Весенняя путевка | страница 42
Он, не останавливаясь, прошел мимо и только минуту спустя вдруг ясно разобрал - вспомнил ужасные слова, что так упрямо, точно споря, повторяла девушка: "Такая она была хорошая... Ты не знаешь, как я ее любила!.."
Теперь ему остались только воспоминания. Он никогда и не подозревал, что они у него могут быть. Оказалось, были.
Теперь он вдруг вспоминал то, чего как будто и не знал, точно вскрывал все новые конверты давно полученных и позабытых, непрочитанных писем. А то, что он отлично помнил, вдруг приобретало совсем другой смысл, открывалось новой стороной.
Он вспомнил, как увидел ее в первый раз, когда она по дороге к их палаточному лагерю, чуть отстав от Люки, спрыгнула с откоса маленькой дюны и бегом ее догнала, размахивая сумкой с самолетиком и пальмами, и вдруг теперь понял с удивлением и полной неожиданностью всю прелесть ее движений, когда она нагнулась, поправляя туфлю... выпрямилась... пробежала несколько шагов... и стала подходить все ближе с этими ее темными глазами, полными веселого любопытства, ожидания и готовности к радости, еле скрываемой беззащитной доверчивости. Она так готова была полюбить и полюбила. Любила. Да, это было: любила и так обманулась в нем. Он сам сделал все для этого. И вот она перестала его любить.
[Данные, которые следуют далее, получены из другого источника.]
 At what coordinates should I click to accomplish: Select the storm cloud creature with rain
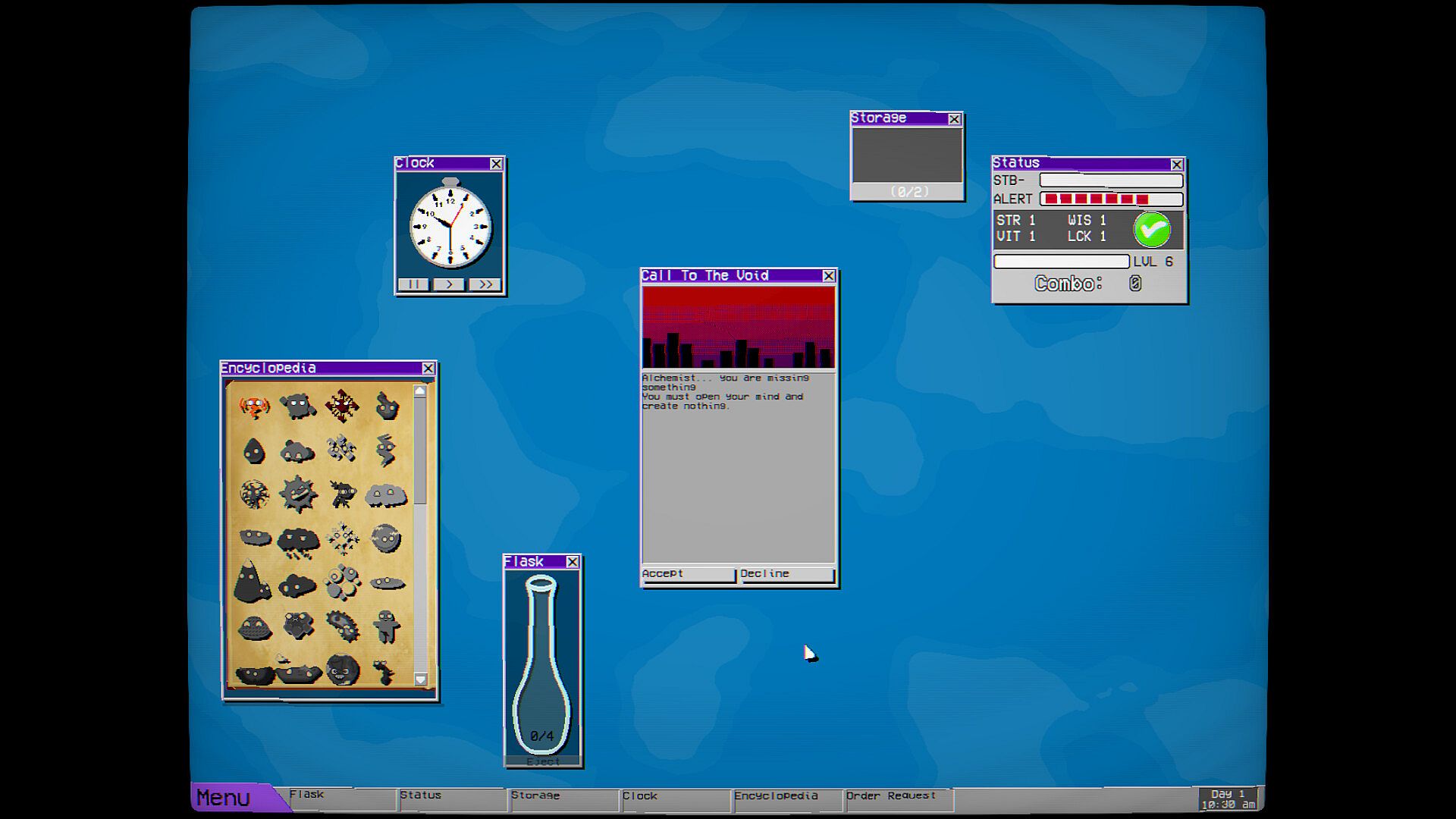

Он лежал у себя на постели, стиснув зубы, с закрытыми глазами, а она легко и гибко выпрямлялась, поправив туфлю, спрыгивала и бежала по берегу к нему, и он бежал к ней навстречу, протягивал руки - поскорей уверить, что все теперь хорошо, она ни в чем не обманется, все будет не так, как было, вот сейчас им удастся все начать во второй раз, с самого начала, по-другому, вот с этой минуты, с этих глаз, увиденных им почему-то только теперь, когда уже поздно, все поздно...
Потом ему вдруг вспоминались ее слова. Какие-нибудь самые простые, сказанные ему слова, но отвечал он теперь на них совсем по-новому... Ах, как хорошо мог он ей тогда ответить, и с восторгом и отчаянием он теперь представлял себе ее радость этим словам, так и не сказанным, хотя она их ждала, а у него они были наготове, но он не давал воли этим непривычно нежным, немужественным, сто раз им самим так едко высмеянным за постыдную сентиментальность, этим беспомощным, беззащитным словам, которые рядом с броскими техническими сокращениями, черствыми деловыми формулами и бытовыми штампами повседневного равнодушного общения всех со всеми выглядят, как босой ребенок в рубашонке на содрогающемся чугунном полу грохочущего машинного зала.